ABOUT THIS EXERCISE: Your answer should be an exact copy of the lines from the one containing "The width and" through the last line of the records below, without any pictures.

Entries taken from a collection:
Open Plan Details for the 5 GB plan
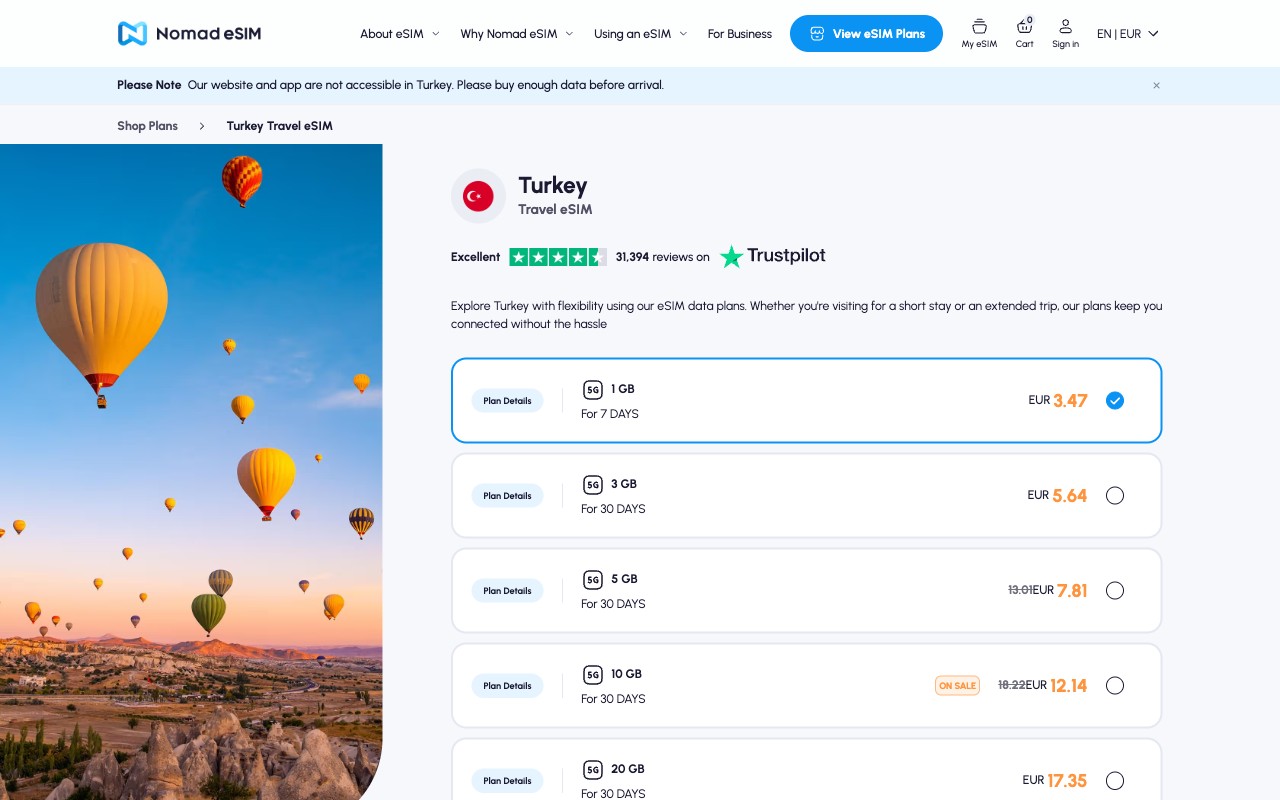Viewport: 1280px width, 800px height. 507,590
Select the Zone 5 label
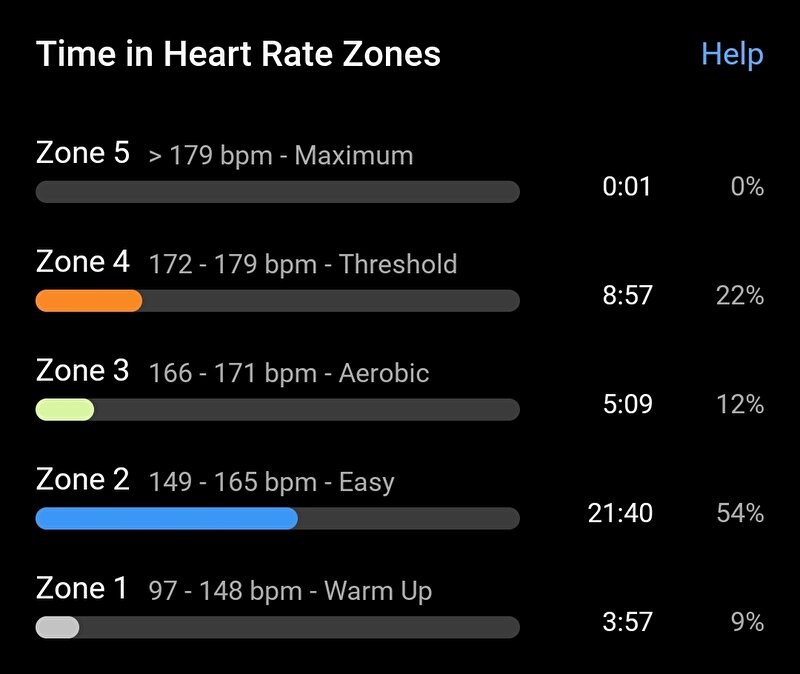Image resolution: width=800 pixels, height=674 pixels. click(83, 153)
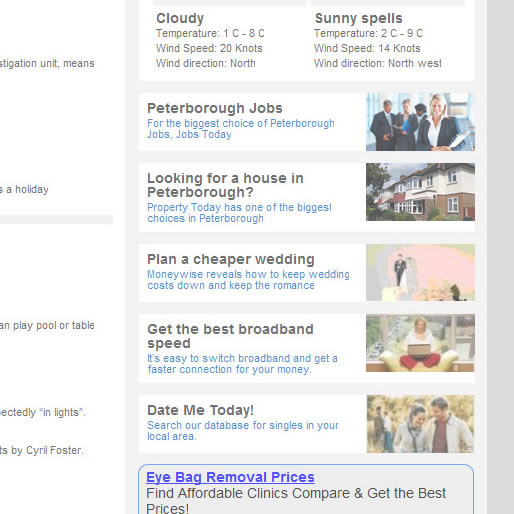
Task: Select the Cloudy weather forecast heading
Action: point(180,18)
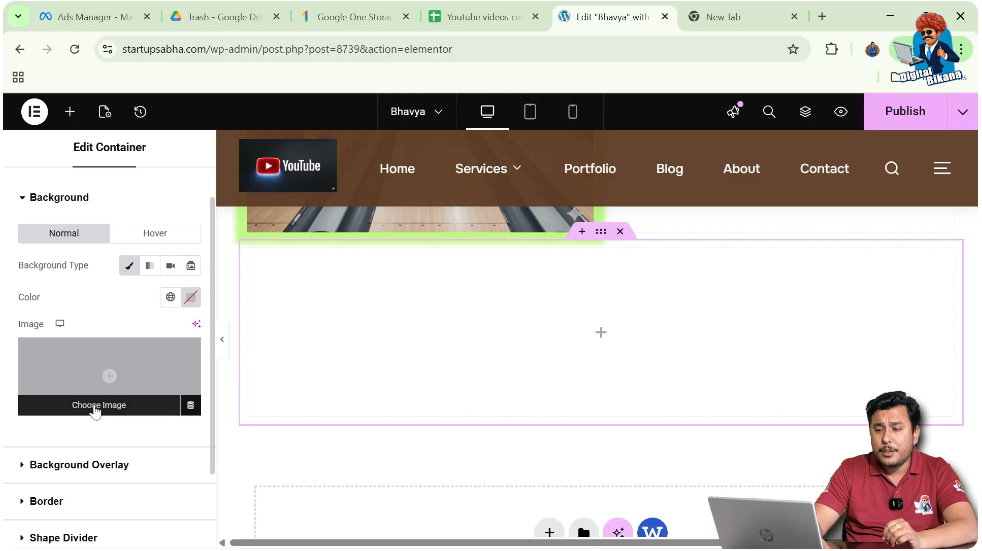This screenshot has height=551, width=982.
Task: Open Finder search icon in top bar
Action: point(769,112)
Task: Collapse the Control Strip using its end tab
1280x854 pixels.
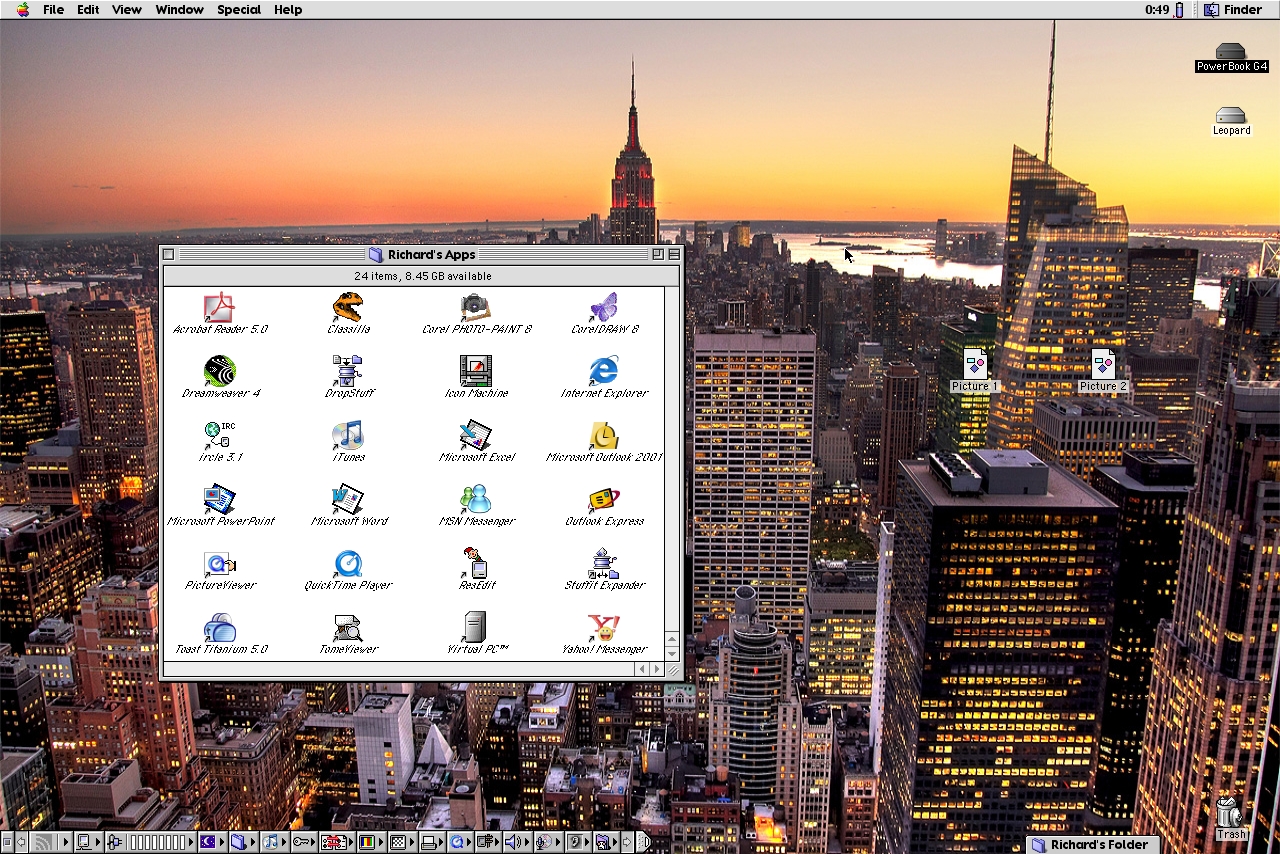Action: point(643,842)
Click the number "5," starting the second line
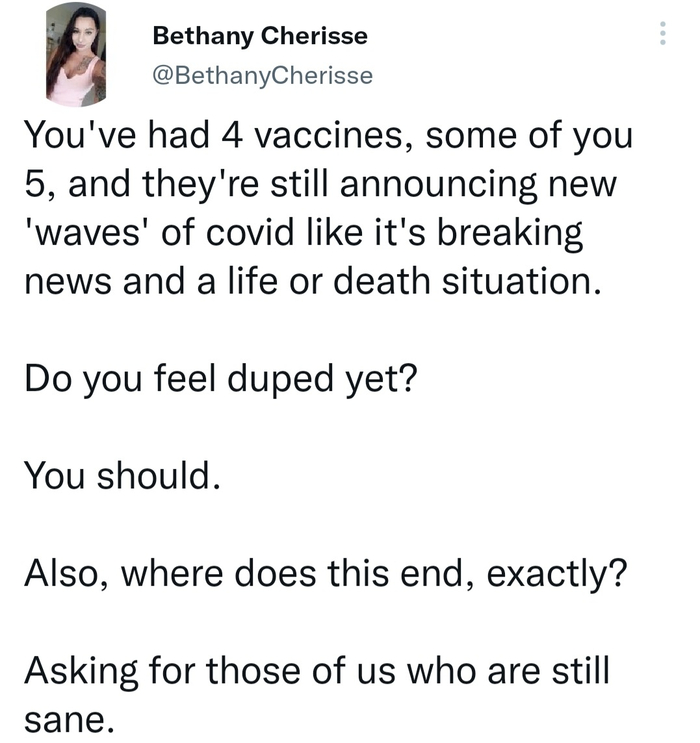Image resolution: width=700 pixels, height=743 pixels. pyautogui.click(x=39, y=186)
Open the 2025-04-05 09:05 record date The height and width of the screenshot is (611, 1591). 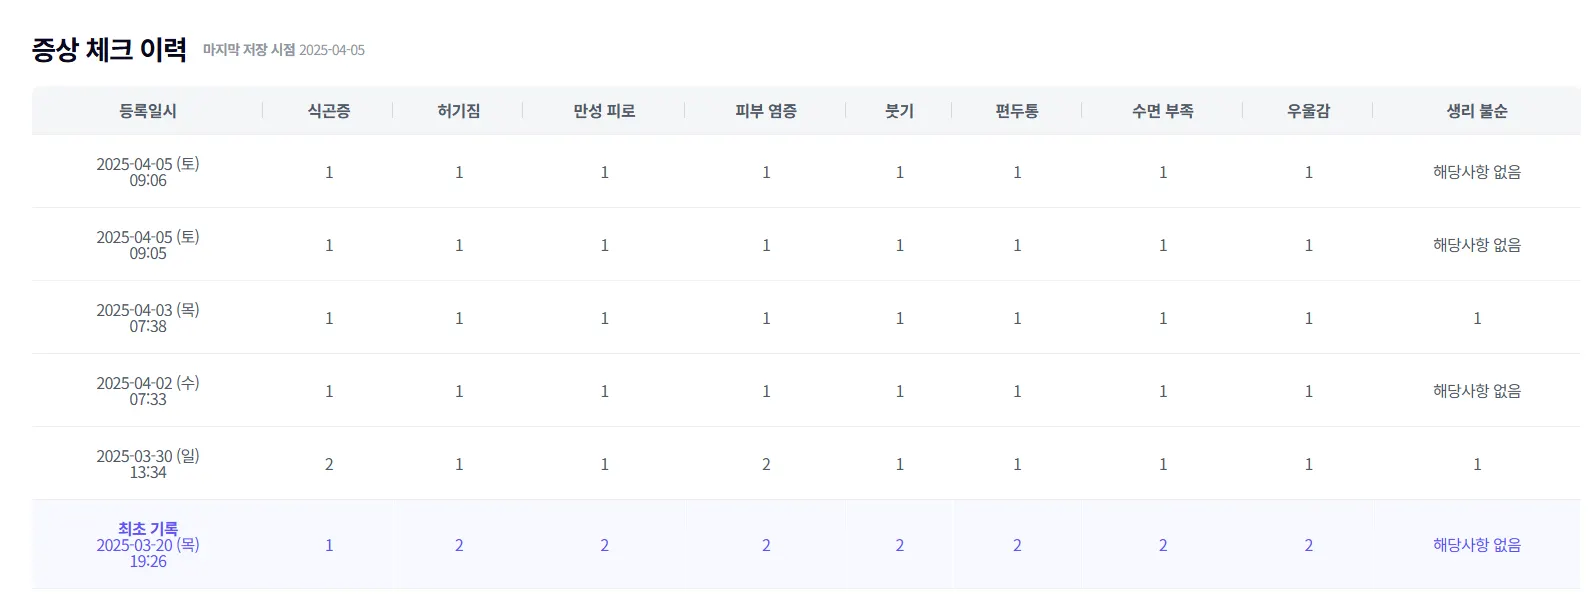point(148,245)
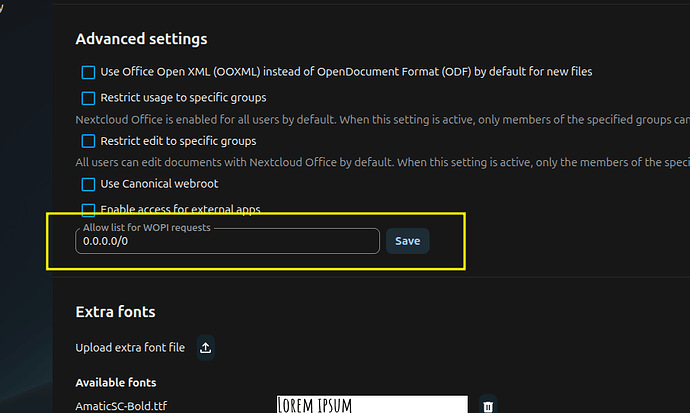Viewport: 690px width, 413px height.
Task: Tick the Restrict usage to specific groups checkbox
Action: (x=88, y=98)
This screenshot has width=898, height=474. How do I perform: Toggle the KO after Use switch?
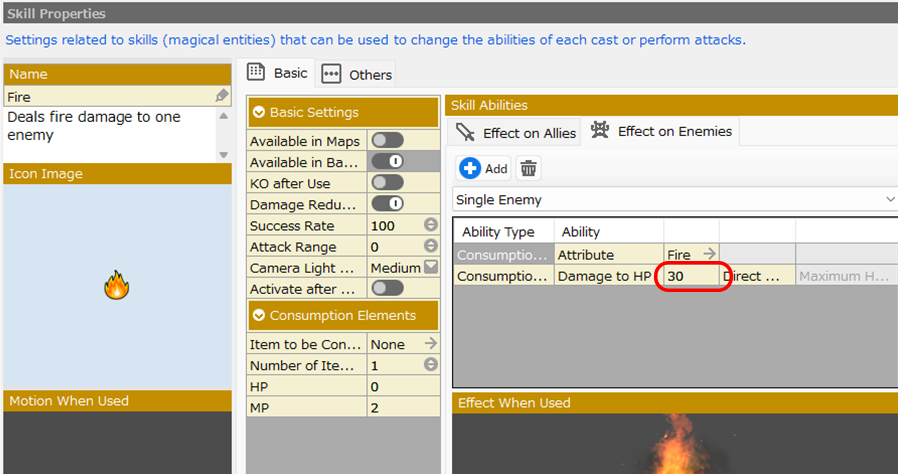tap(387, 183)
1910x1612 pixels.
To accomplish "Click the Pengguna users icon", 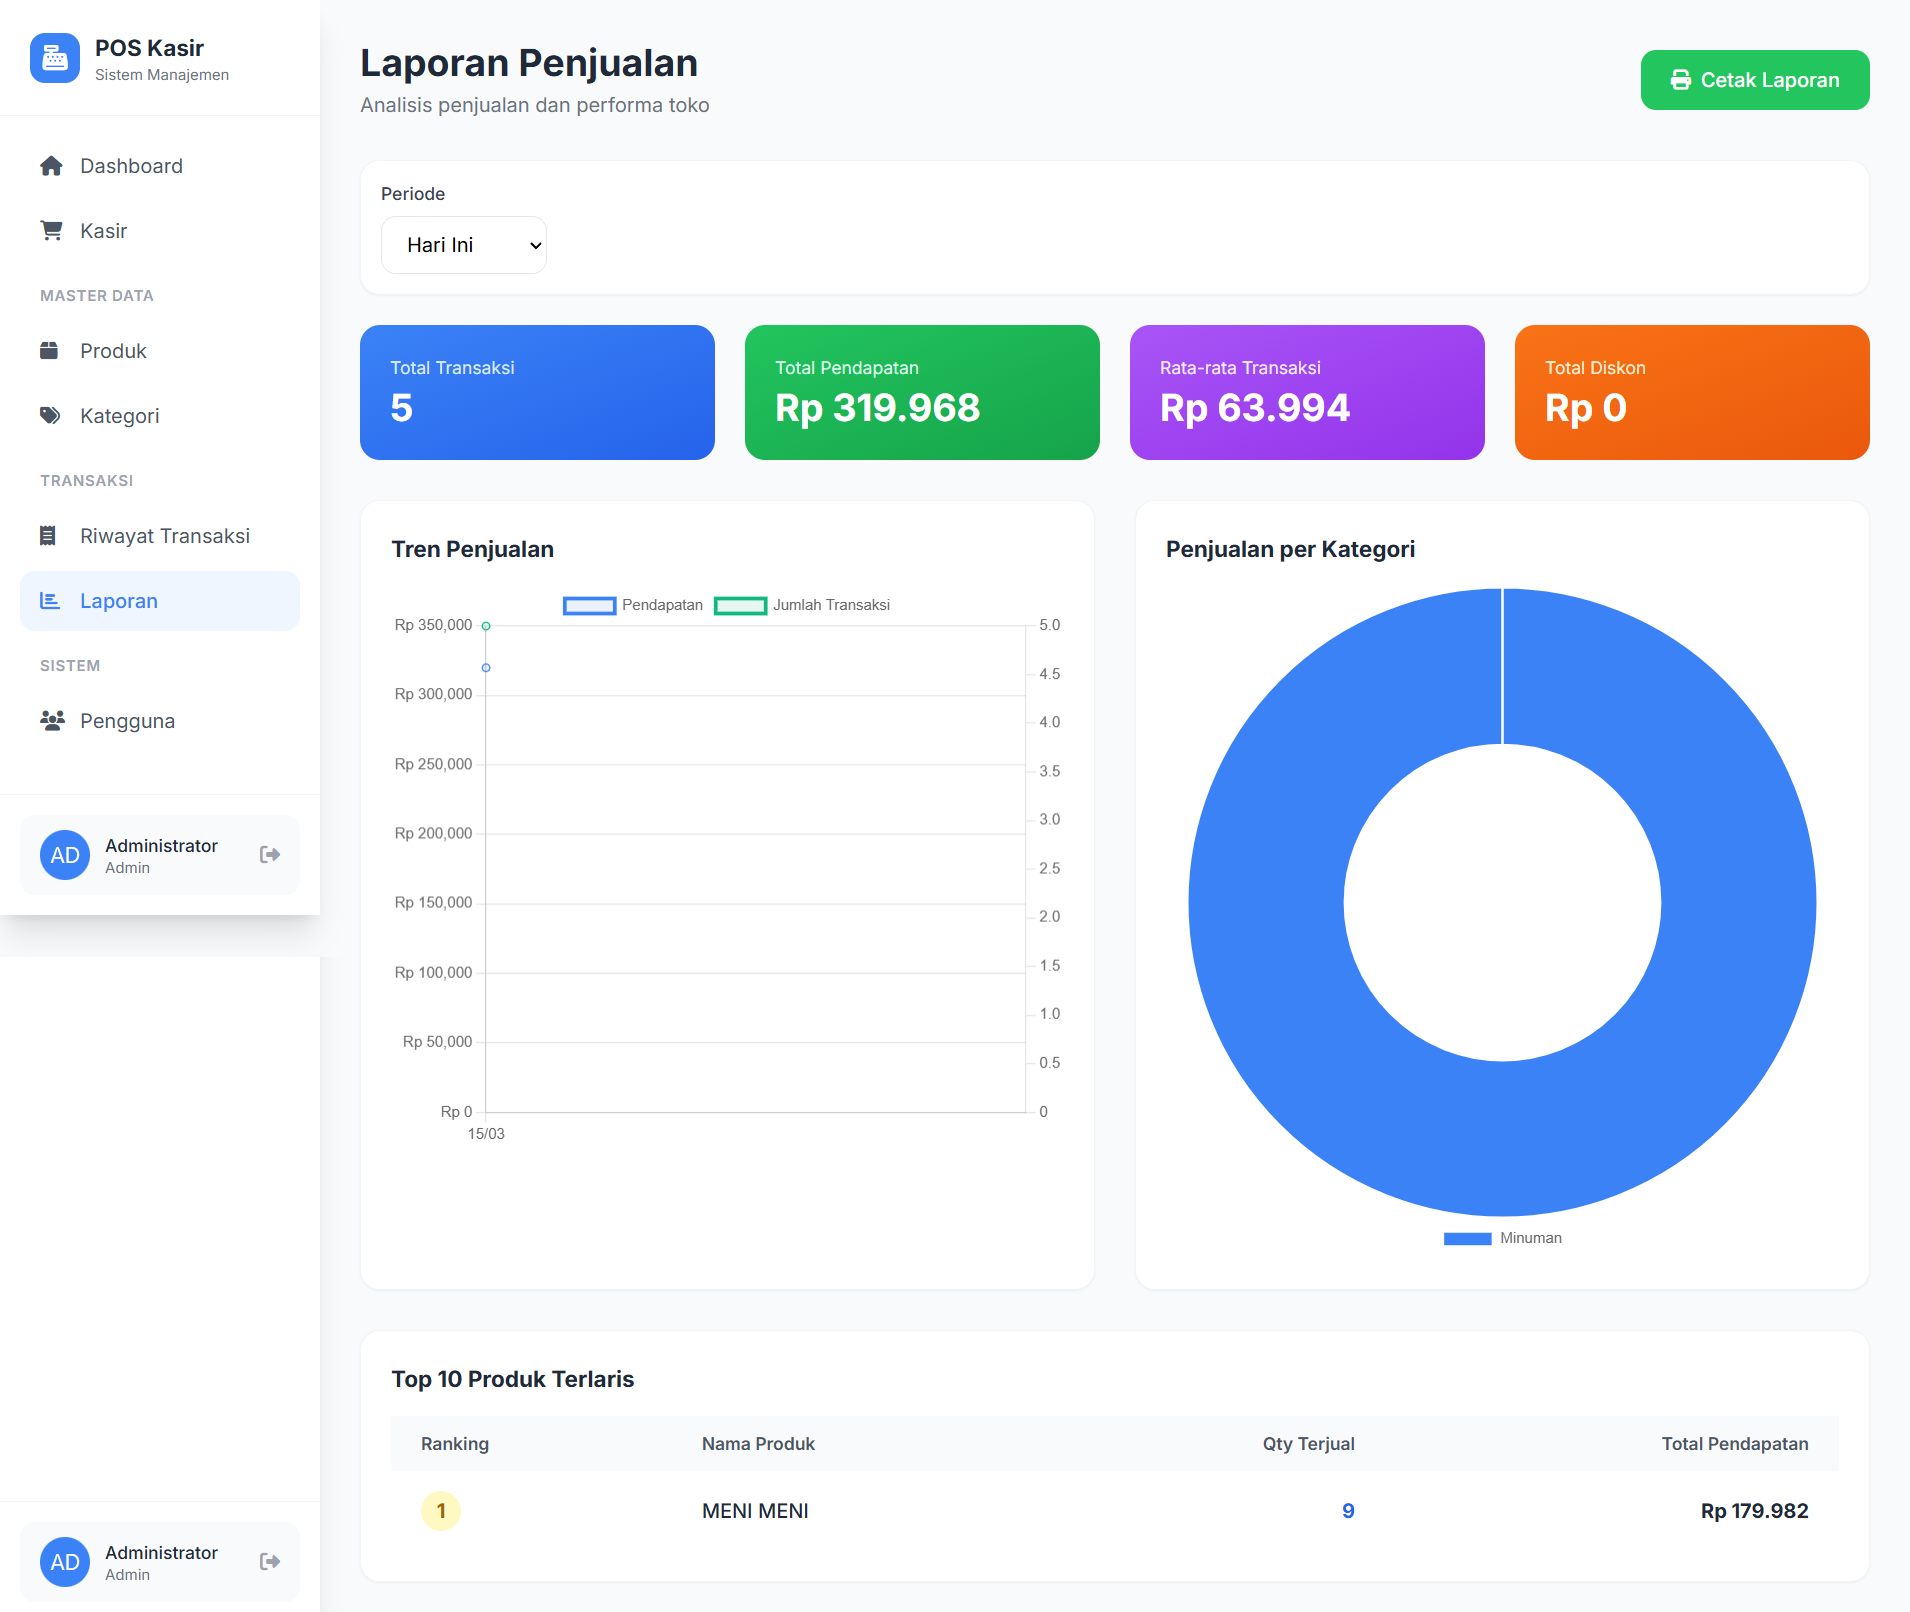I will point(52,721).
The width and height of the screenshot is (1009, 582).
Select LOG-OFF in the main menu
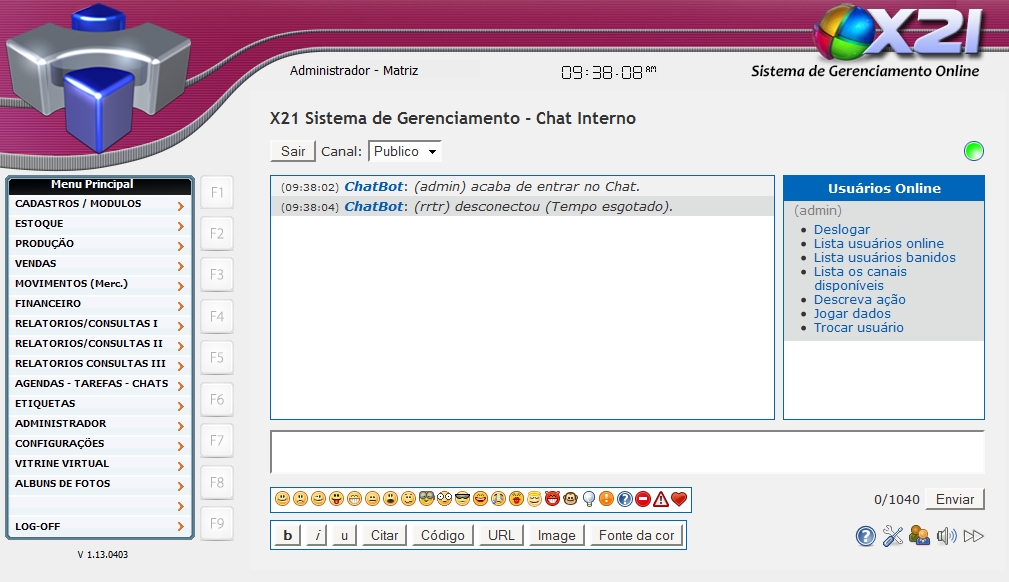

ANSWER FOR THE TASK:
The width and height of the screenshot is (1009, 582).
Select LOG-OFF in the main menu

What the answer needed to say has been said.